Another year, another dollar: What is being done to curb college costs?


Money is certainly a valid concern this time of year, especially when looking at all the red figures in the bank account. Thanks to rising tuition costs – which have risen faster than the natural rate of inflation – American college students are now saddled with an unwieldy average of $35,200 in debt upon graduation.

Of course there are plenty of obvious strategic advantages that stem from a college education. We could spend well over an entire article discussing the higher average salaries, lower rates of unemployment and other intangible benefits that are gained by those who possess a degree.

However, tuition rates don’t need to raise so much to create a quality education.

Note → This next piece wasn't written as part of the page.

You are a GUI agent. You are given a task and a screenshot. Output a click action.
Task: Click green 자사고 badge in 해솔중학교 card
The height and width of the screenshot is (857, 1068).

“The relationship between spending and student success is weak at best for grade schools and high schools,” William Sander, a DePaul economics professor said. “(Furthermore), tuition is not necessarily closely related to spending per pupil.”

Seeing as quality education does not necessarily equate to high prices, the question that I’m sure many of us are wondering is this: What is being done to help combat rising college costs?

Earlier this summer it looked like interest rates for Federal Stafford loans were set to double up to a rate of 6.8 percent for this year. Thanks to some last minute dealing in Washington, rates will no longer double this year, thus ensuring that at least one source of college costs is being curbed – if only temporarily. Another, perhaps more interesting development is a set of actions proposed by President Obama, which would reform how the federal government funds colleges.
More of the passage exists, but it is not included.